I am not sure how I came to read Castle Hangnail a year or two ago, but I do know that I've been recommending it to everyone I know with children, and quite a few adults, ever since. It was just so thoroughly delightful, with wonderful turns of phrase and good-hearted messages at the core of the story of a young girl taking over an evil castle and installing herself as the new evil sorceress in town.
When I saw that one of the young adult novel nominees was by Ursula Vernon under a pseudonym, I was really looking forward to it. Then I sat down to read it, and it was even better than I had expected. It was just simply delightful, an excellent mix of realism and fantasy, difficult situations and unexpected answers, all with an avoidance of easy tropes of winning through war or even of absolute victory.

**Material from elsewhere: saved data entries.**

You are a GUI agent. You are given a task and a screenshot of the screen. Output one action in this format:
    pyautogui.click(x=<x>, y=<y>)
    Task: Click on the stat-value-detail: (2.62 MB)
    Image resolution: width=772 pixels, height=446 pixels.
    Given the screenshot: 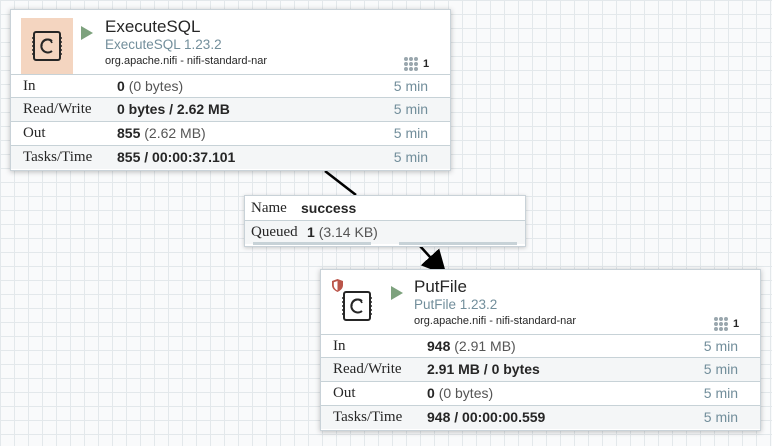 What is the action you would take?
    pyautogui.click(x=175, y=133)
    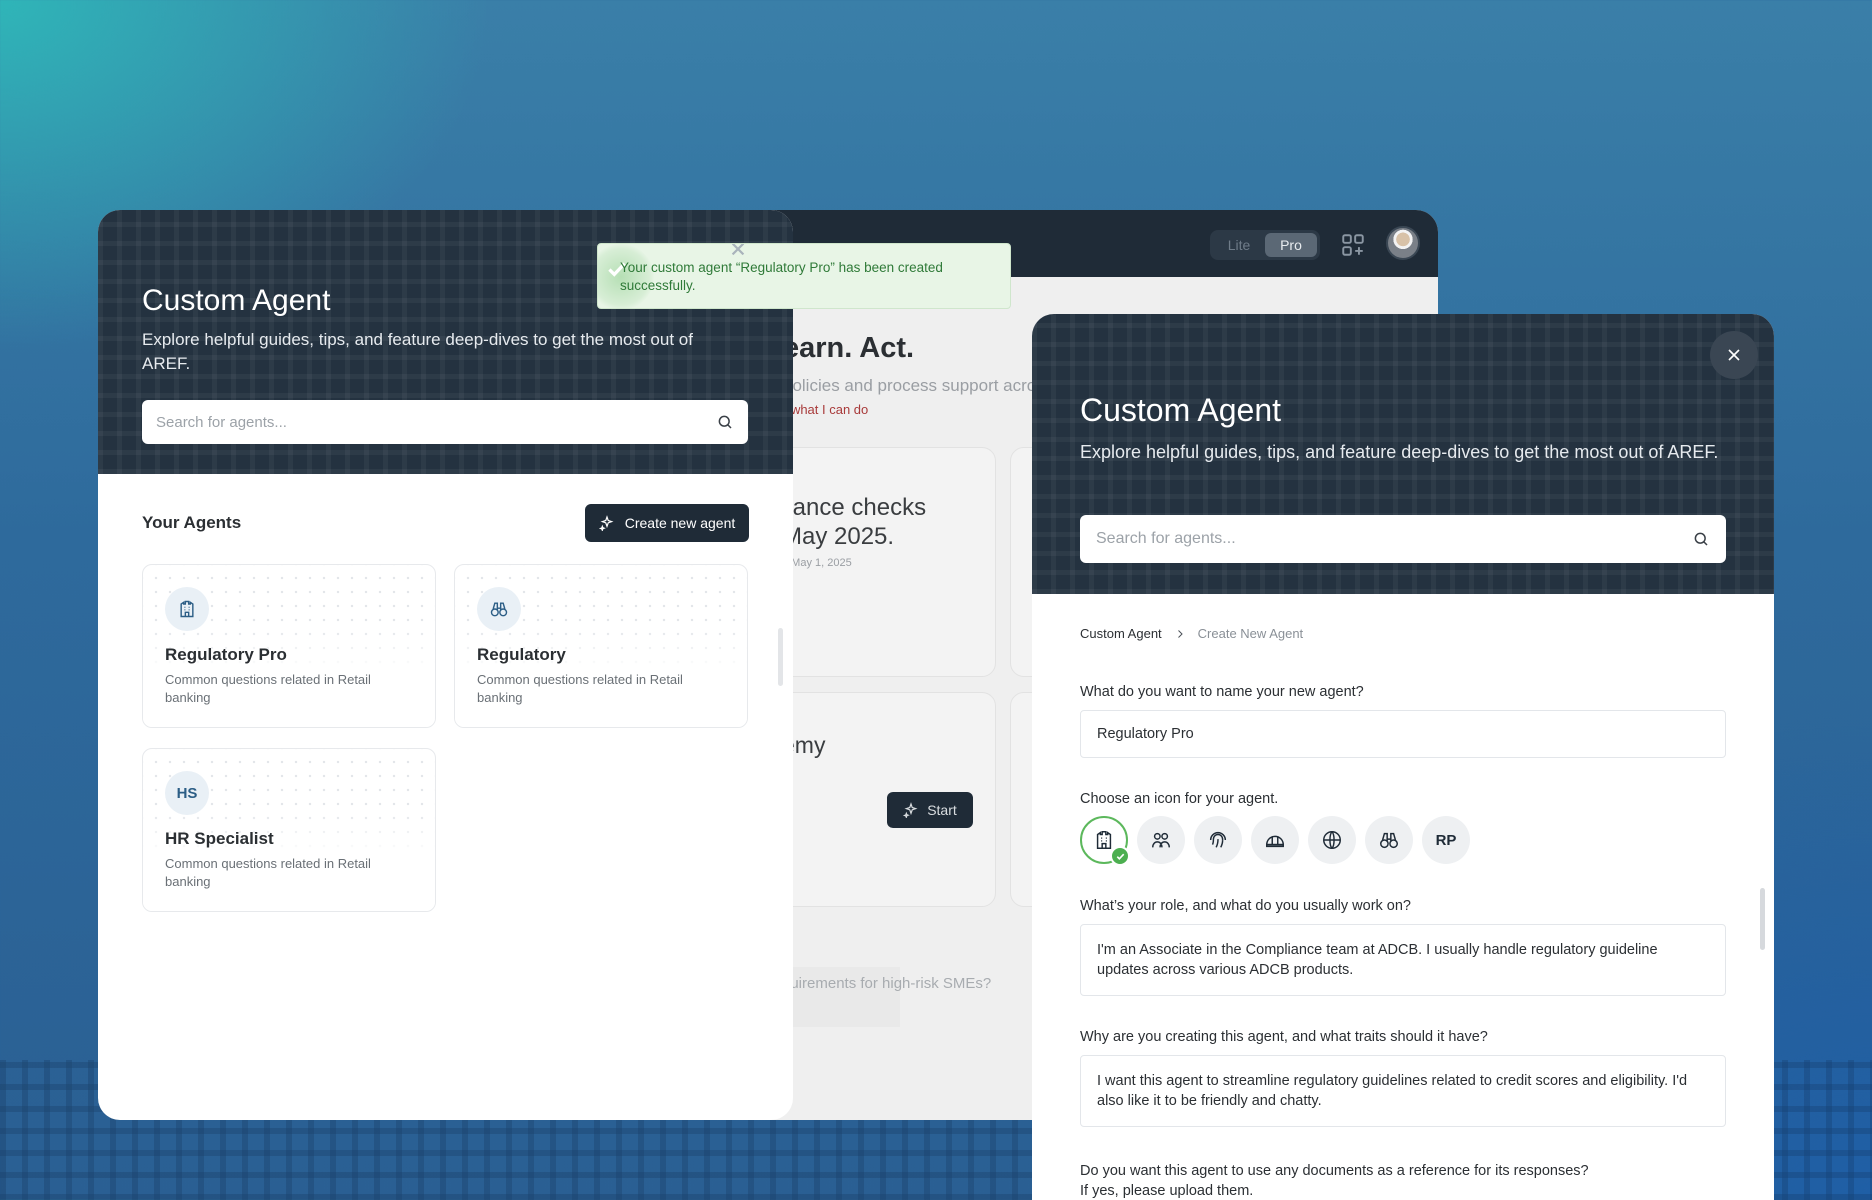 This screenshot has width=1872, height=1200. What do you see at coordinates (942, 810) in the screenshot?
I see `start-button-label: Start` at bounding box center [942, 810].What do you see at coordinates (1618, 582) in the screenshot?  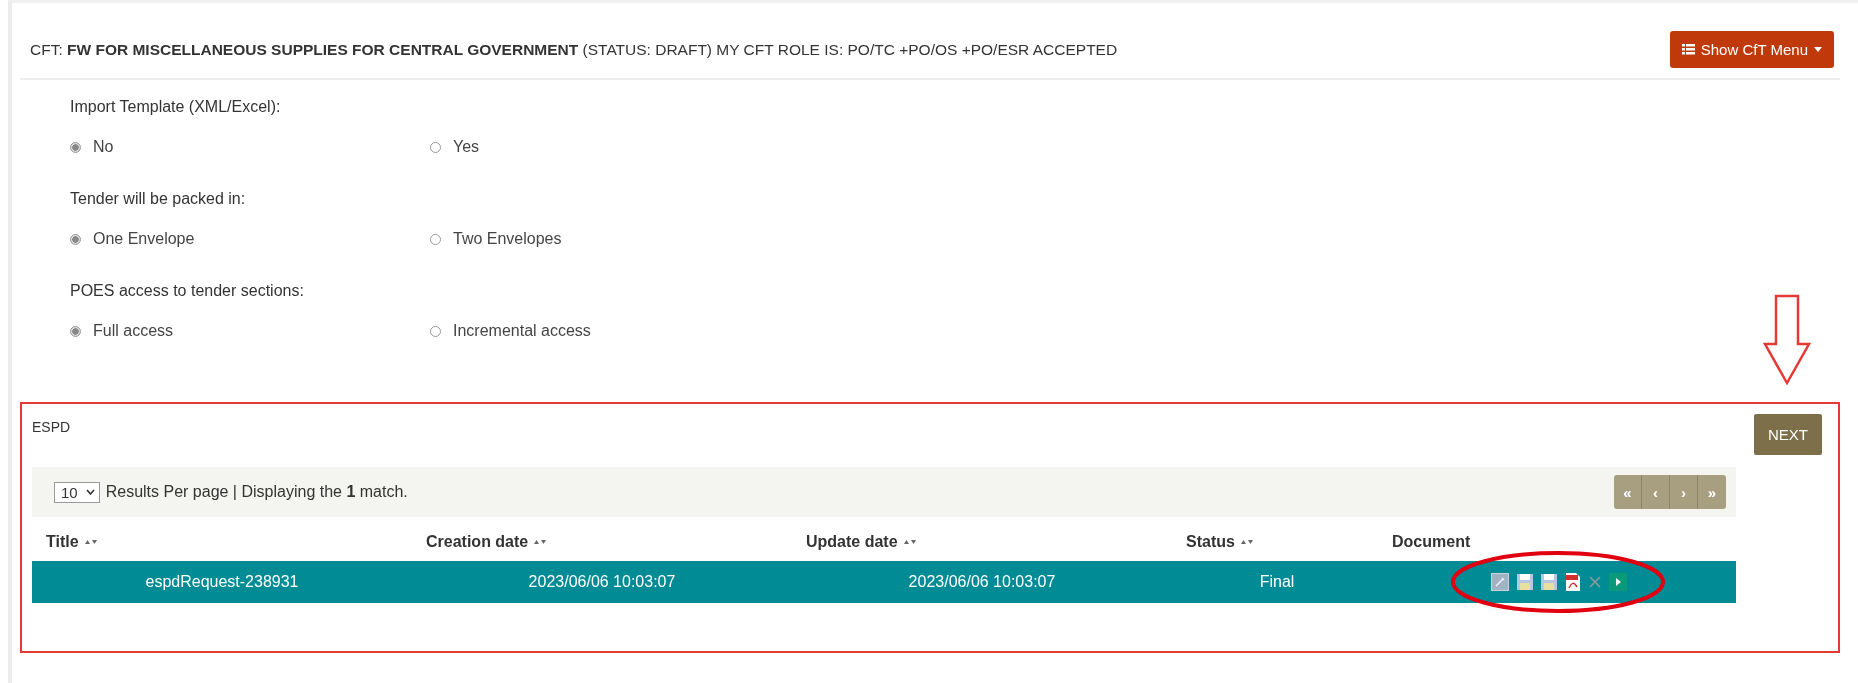 I see `play-icon` at bounding box center [1618, 582].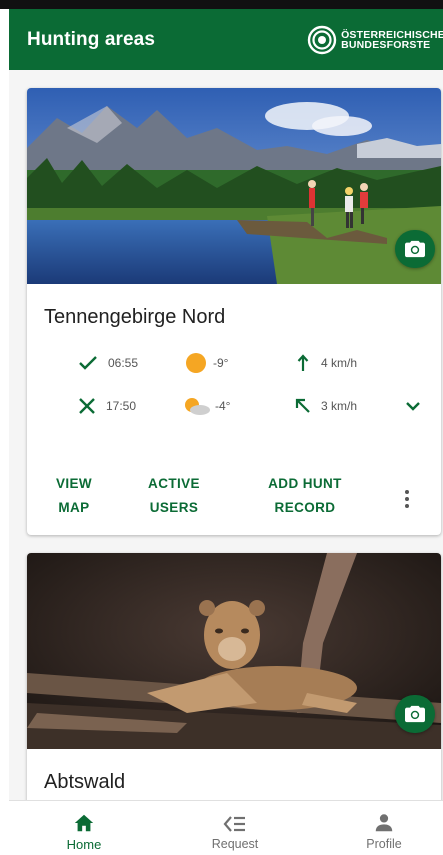  What do you see at coordinates (384, 844) in the screenshot?
I see `nav-profile-label: Profile` at bounding box center [384, 844].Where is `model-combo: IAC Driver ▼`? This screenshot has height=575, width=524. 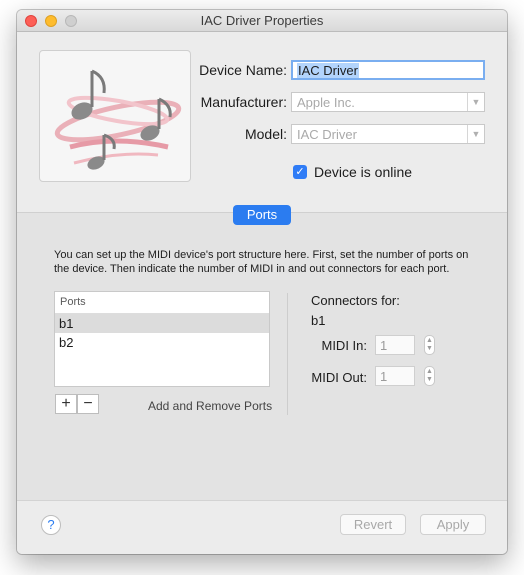
model-combo: IAC Driver ▼ is located at coordinates (388, 134).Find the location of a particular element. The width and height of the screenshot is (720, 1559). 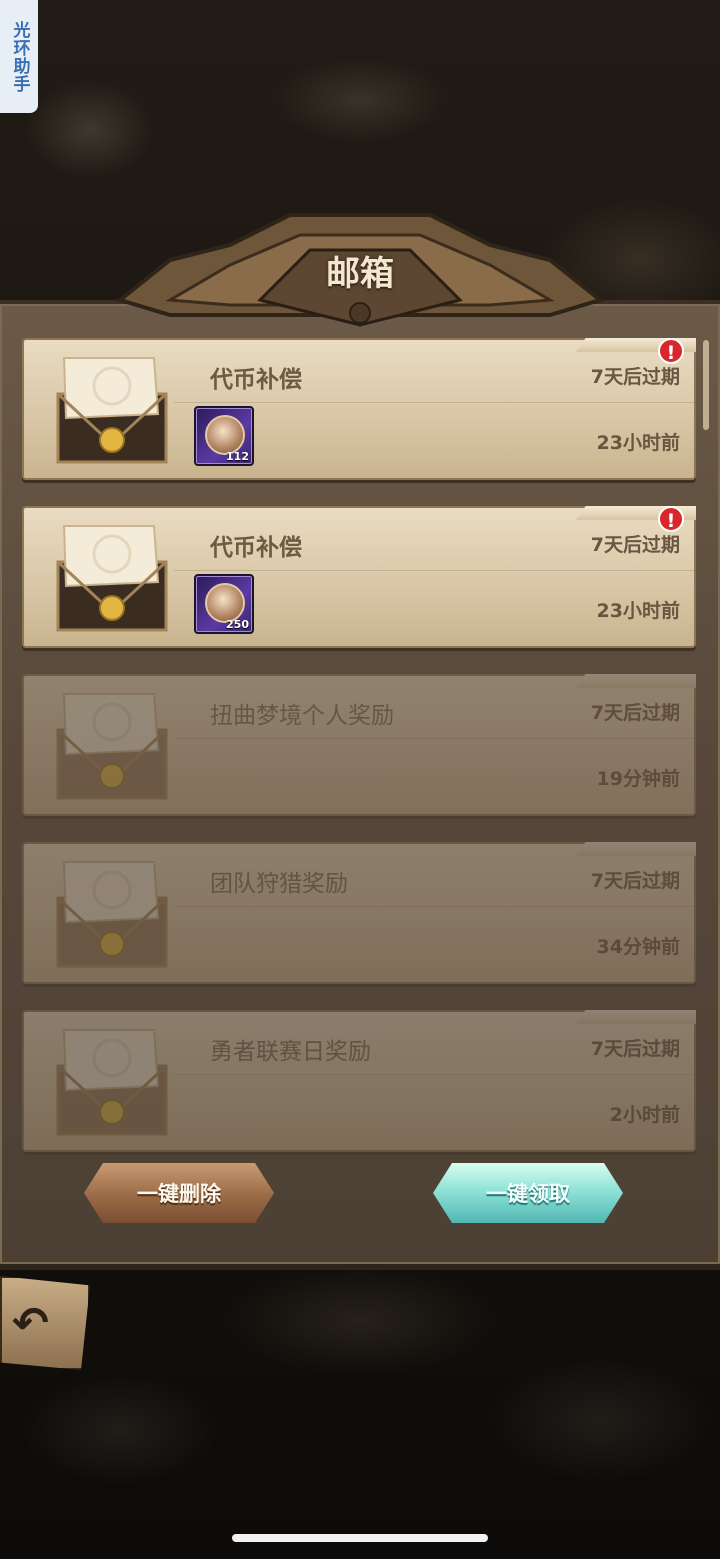

back-arrow-icon: ↶ is located at coordinates (30, 1324). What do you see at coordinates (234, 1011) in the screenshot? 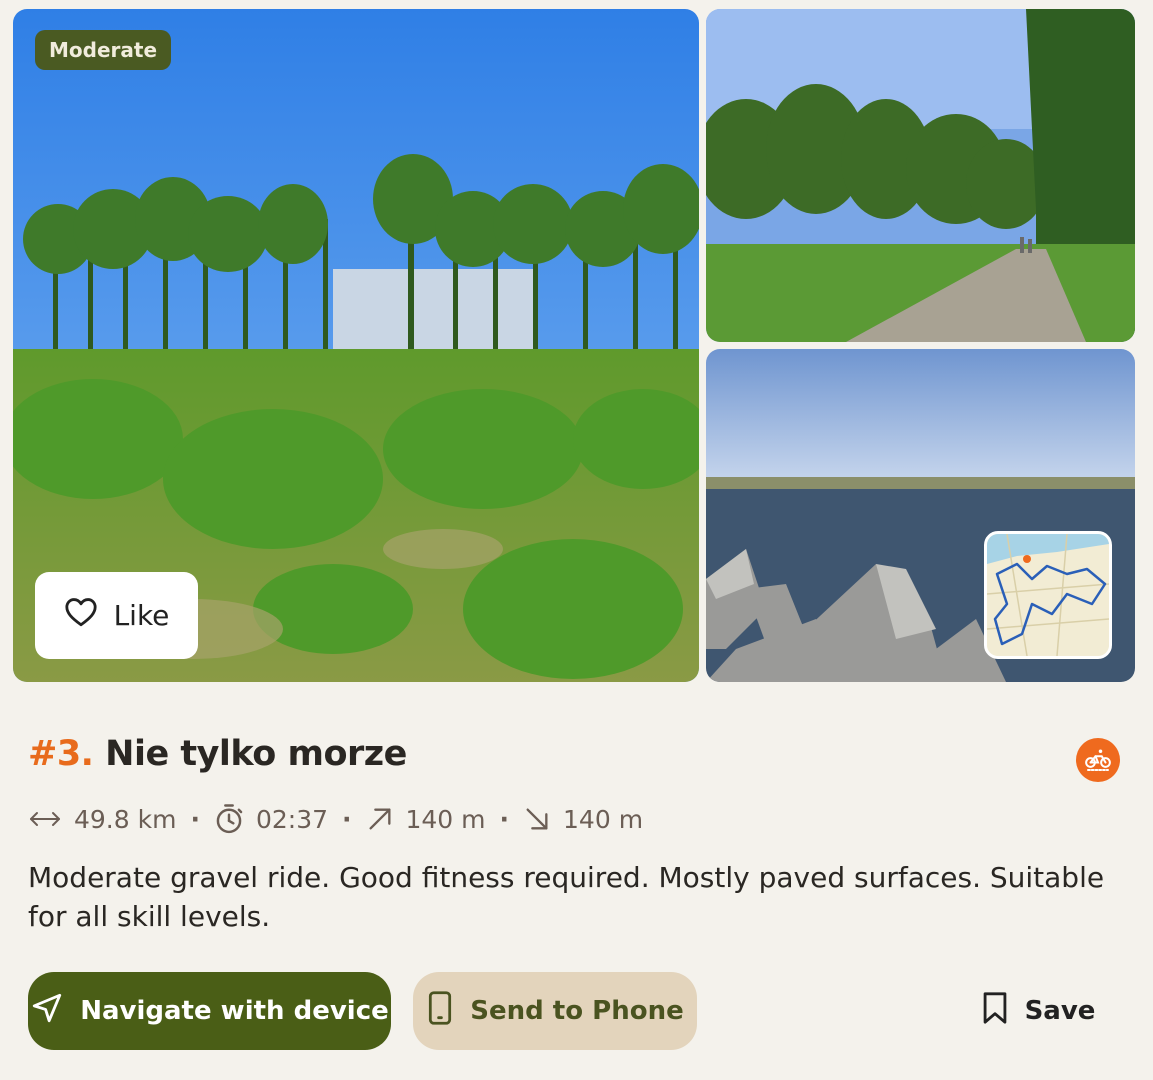
I see `navigate-label: Navigate with device` at bounding box center [234, 1011].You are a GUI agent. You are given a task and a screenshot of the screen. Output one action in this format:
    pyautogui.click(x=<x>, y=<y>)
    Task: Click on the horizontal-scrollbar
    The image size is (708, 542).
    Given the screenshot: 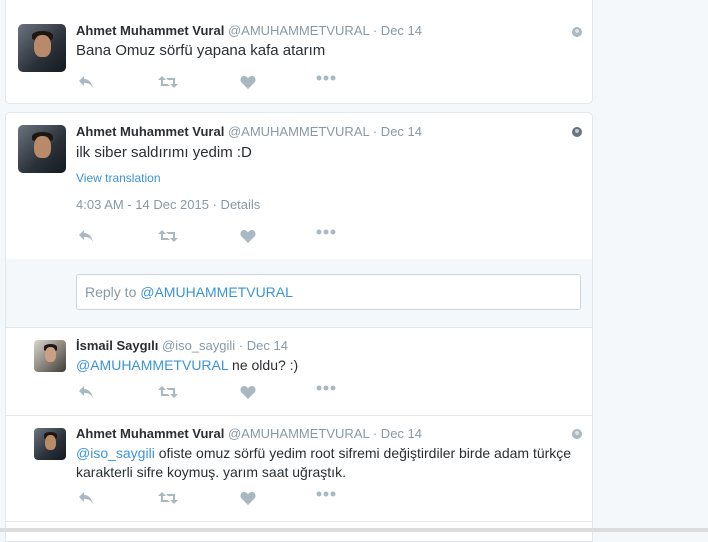 What is the action you would take?
    pyautogui.click(x=354, y=530)
     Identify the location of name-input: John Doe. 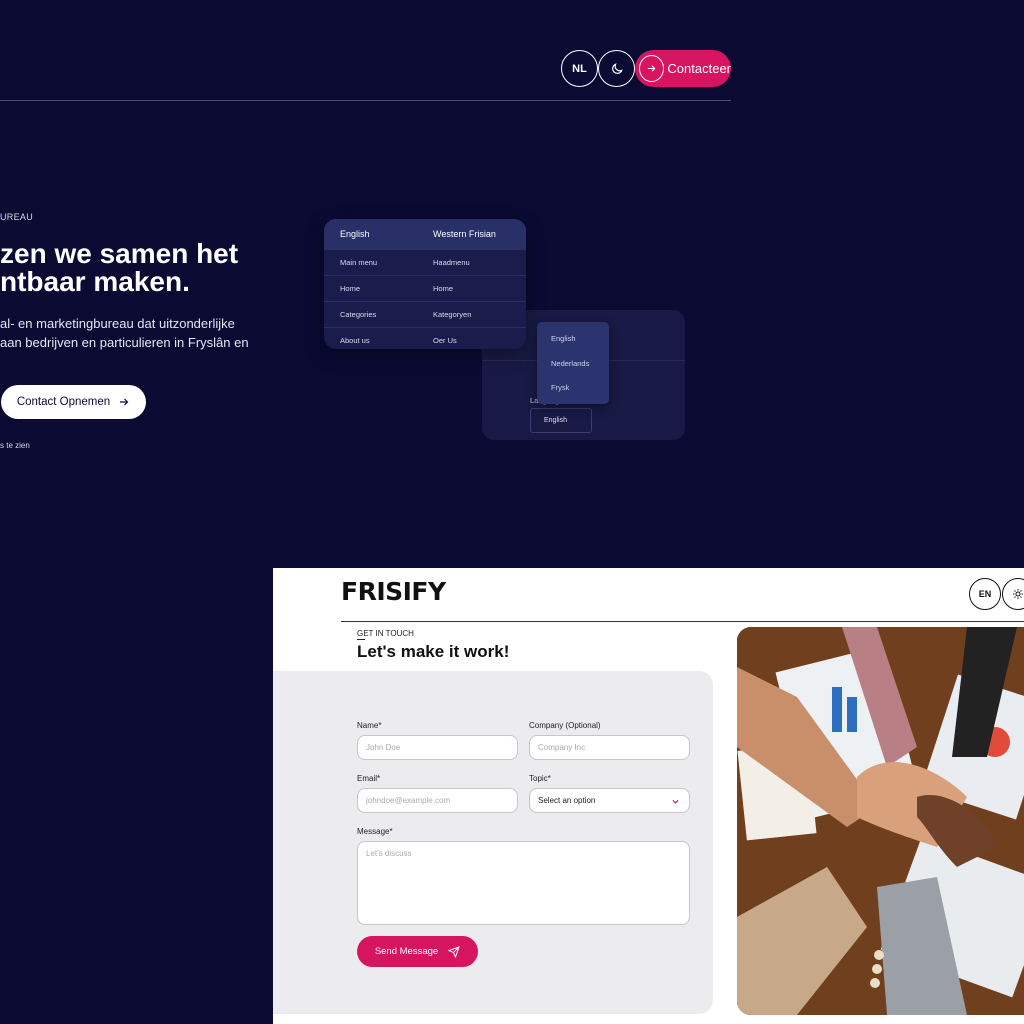
(438, 748).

I particularly enjoyed the main character's background and struggles - Summer is an eleven-year-old only child with a single mother. Specifically, her mother seems to be struggling with fairly extreme anxiety about almost all aspects of her life, but particularly when it comes to perceived dangers to her daughter. Summer has had to learn how to negotiate her mother's issues, but she's yearning to be able to do more and dare more than her mother allows.
So when a house comes down an alley she's not allowed to go down, and settles down in the yard next door, Summer figures out how to visit, and meets Baba Yaga. Baba Yaga promises Summer her heart's desire, but doesn't tell Summer what that is. Although she is given a talking weasel. Summer and the weasel (the weasel is never named) go back out the front door, but not back to the neighbour's lawn - instead they find themselves in a magical land, Orcus.
Once there, she finds a land where the wondrous is slowly withering away - personified by a tree that should drop leaves that turn into frogs, but is not even managing tadpoles. She goes on a journey, as one does, that finds her many strange and wonderful companions, including Glorious, a werehouse (a wolf who turns into a house at night); a rather dandyish hoopoe who is perhaps avoiding the bird Ton; two geese who are sent by the hoopoe's aristocratic father to guard him; an antelope woman who definitely intends to mess with Summer; and a flock of valet birds.
As the withering of the wondrous suggests, there is an evil force in the land, personified, more or less, by three circles getting tighter with malice. We have Grub, who pursues Summer, Zultan, a general-type who directs Grub to pursue Summer, and the legendary Queen-in-Chains, who no one has ever seen, although her destruction of the Tower of Dogs made everyone quite aware of her power.
Yes, there are lots of details. There are lots more - Donkeyskin and her sisters, the Wheymaker, the woman in the forest, more and more. The point I'd like to make about them is that each is still very vivid in my memory, in a way that I often lose. I remembered far more of the names, the details, the enchanting story than I often do. It all fits together perfectly out of discarded little pieces that somehow make much more than the sum of their parts.
Summer's journey is difficult - she is often sore and alone and scared, up against odds that pull her down. But she is also resourceful, brave, and has particular skills developed by her life to date, and the ending is delightfully not about a battle or an obstacle to be beaten. But it is about Summer becoming who she is, and what that might mean for her future.